* Goal
Copy out the rows in the part that opens with the line containing "At what (x,y)" and closes with the line containing "Looking at the", and leave the pictures out of your answer.

* Raw records
• • • •

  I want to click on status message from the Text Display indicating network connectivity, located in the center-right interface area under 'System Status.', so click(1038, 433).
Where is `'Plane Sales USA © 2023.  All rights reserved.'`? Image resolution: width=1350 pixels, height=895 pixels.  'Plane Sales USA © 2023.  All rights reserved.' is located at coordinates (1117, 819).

• • • •

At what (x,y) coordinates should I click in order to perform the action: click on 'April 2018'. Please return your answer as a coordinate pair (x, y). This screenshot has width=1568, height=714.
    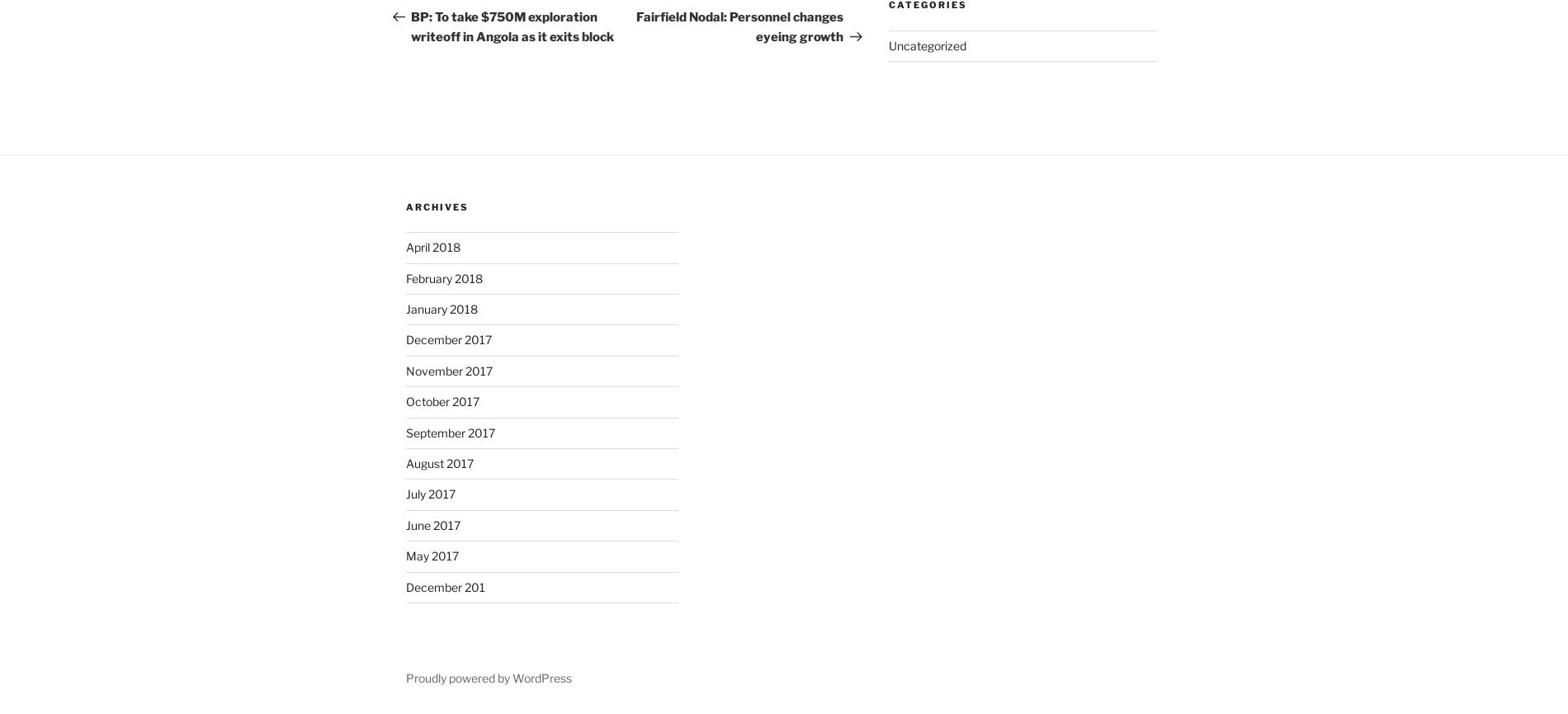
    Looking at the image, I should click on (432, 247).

• • • •

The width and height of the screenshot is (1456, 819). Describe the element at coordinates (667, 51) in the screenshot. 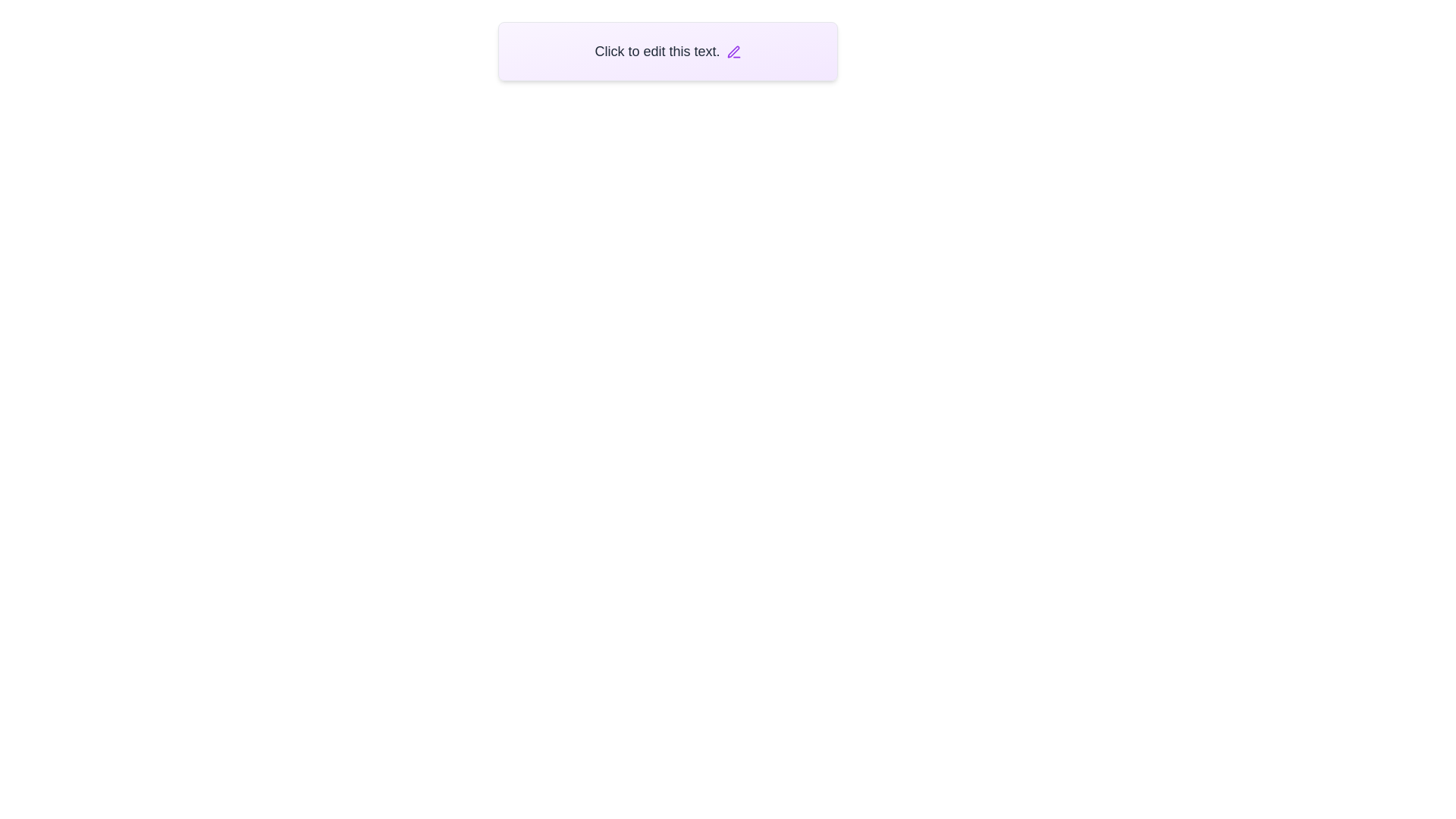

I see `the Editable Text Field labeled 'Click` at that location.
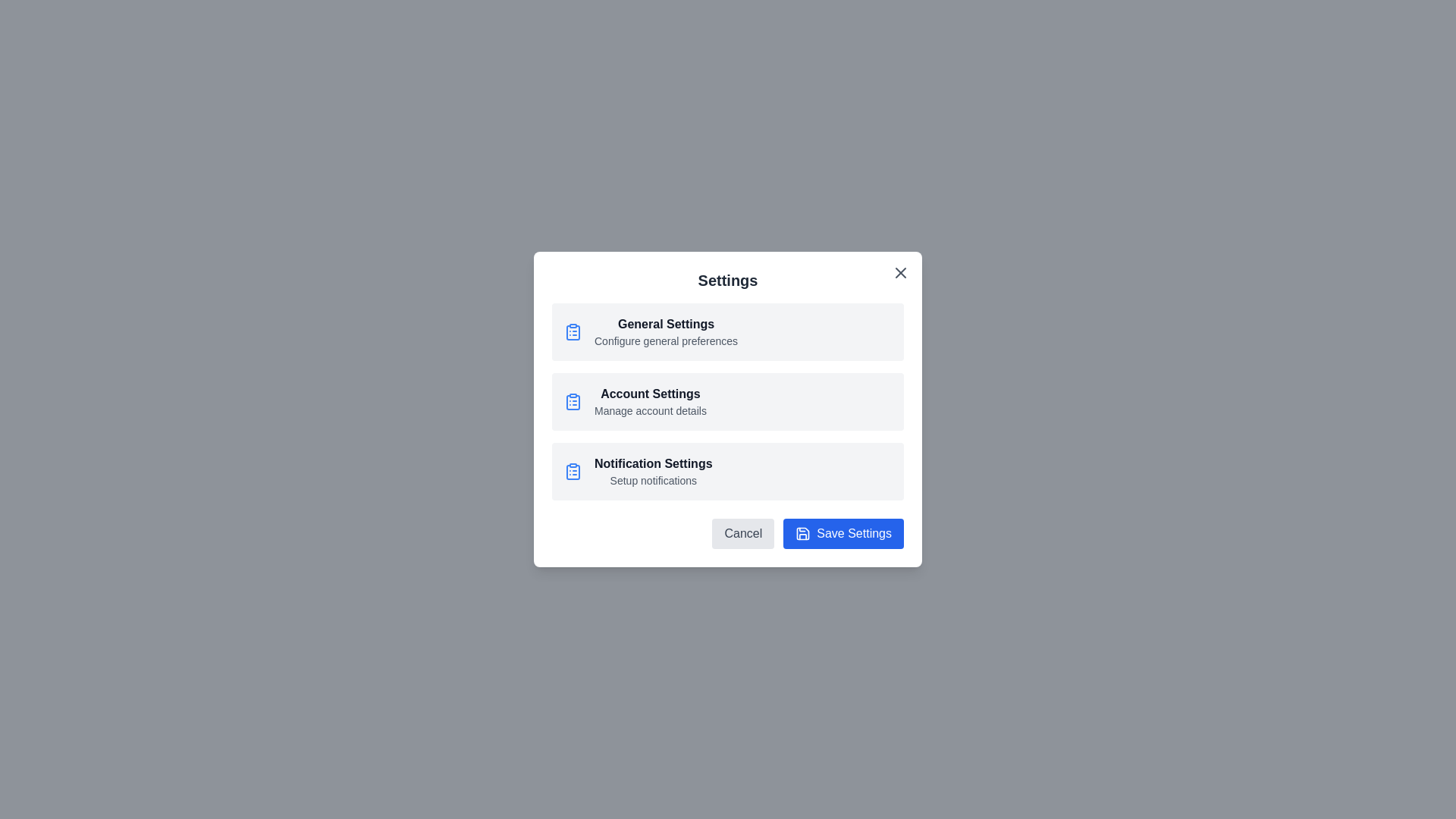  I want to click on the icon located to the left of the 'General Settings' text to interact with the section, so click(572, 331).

• • • •

* Final result
At what (x,y) coordinates should I click in order to perform the action: click on 'April 2018'. Please return your answer as a coordinate pair (x, y). This screenshot has width=1568, height=714.
    Looking at the image, I should click on (432, 247).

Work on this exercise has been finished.